Turning mistakes and ‘meh’ into a growth plan for 2018

Written by

Vippy The VPS

When I first started working for SSD Nodes, Matt, the founder and CEO, made an offhand comment that’s resonated with me. I’m paraphrasing, but here’s the gist:

We’re a small company, so we can take risks and make significant changes, and we won’t get called out for it.

Unlike, for example, Dropbox, which was universally panned with the dreaded “hipster” label when they released their bold new design language. No tech blog is going to write an article based on the changes we make. If users even notice, they’ll likely move on and get back to building things without making a fuss.

Matt’s point was that we could make meaningful changes to how we present our company and our products while staying in stealth mode. Aside from a few celebratory tweets, that’s how we approached overhauling our brand throughout 2017: quietly and without fear.

Here’s the thing, though: We’re not such a small company anymore. 2017 was a very good year for us.

Does that mean we’re going to abandon the strategies that got us this far?
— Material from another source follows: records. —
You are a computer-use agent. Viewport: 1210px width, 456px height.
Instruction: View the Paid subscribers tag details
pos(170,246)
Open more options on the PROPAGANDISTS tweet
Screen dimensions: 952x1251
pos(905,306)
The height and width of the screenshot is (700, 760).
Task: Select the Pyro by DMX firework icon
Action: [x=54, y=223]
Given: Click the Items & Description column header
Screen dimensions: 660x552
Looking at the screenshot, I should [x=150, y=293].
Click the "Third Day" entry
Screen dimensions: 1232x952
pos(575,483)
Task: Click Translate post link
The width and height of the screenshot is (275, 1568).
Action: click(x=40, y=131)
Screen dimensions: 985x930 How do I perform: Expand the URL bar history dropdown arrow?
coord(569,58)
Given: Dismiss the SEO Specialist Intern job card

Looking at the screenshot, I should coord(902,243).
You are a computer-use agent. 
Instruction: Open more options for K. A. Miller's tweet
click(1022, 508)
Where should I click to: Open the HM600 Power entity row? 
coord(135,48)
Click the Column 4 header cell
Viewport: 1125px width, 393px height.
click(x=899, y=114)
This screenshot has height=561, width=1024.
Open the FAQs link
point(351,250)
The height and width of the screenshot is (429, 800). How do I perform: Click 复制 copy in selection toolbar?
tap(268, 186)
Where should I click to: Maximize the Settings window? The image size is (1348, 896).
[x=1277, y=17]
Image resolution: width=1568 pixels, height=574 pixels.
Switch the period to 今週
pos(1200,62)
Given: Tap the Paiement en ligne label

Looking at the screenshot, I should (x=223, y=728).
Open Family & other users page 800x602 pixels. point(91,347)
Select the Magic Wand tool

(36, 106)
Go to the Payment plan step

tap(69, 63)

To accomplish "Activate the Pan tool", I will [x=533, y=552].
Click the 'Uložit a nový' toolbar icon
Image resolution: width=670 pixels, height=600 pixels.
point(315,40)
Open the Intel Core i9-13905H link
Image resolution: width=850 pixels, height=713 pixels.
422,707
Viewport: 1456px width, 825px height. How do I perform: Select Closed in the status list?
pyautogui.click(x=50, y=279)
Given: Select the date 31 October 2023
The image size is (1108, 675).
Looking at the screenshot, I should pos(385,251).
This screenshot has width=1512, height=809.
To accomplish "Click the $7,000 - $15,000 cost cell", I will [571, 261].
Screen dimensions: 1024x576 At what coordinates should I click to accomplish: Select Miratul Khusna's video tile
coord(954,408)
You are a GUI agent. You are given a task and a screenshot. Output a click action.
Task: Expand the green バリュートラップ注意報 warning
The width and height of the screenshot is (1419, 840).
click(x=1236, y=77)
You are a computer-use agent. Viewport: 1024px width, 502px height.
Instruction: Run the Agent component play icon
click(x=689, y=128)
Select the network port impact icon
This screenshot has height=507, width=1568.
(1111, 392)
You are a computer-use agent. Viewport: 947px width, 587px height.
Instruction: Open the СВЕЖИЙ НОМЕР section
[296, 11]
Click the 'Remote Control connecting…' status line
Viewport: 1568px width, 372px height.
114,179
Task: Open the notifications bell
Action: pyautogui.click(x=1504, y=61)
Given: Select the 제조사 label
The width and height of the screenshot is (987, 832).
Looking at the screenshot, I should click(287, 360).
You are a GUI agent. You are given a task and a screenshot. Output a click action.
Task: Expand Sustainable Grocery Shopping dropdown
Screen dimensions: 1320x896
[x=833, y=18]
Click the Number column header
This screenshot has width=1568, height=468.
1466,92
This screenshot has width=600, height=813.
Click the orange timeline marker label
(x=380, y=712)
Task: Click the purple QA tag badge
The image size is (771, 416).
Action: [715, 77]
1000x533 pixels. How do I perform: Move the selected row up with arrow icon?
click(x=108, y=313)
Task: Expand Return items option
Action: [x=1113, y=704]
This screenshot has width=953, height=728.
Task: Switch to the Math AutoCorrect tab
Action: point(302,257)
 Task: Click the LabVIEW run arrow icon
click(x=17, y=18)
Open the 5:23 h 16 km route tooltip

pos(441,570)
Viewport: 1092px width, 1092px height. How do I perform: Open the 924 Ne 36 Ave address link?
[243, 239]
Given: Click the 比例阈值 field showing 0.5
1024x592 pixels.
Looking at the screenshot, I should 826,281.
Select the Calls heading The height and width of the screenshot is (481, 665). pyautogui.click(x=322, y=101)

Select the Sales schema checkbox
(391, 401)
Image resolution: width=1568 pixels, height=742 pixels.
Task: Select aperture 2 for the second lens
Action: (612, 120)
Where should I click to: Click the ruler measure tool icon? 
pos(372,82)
Nonsense. But we are going to approach them with a little bit more order.

Be unafraid to push what we don’t love

Aiming for perfection is a surefire way to get absolutely nothing done.

Since September 2017, we’ve made hundreds of commits to change every single one of our pages, both with small tweaks and massive redesigns. I’ve hated most of it.

The process began with a complete redesign (and restructuring of the underlying code) in September that was meant to modernize our brand and create a bright, welcoming environment. I picked some bright colors and organic shapes, filed a pull request, and Matt gave it a thumbs-up in the form of merging my new code into master.

The old SSD Nodes hero. No bueno.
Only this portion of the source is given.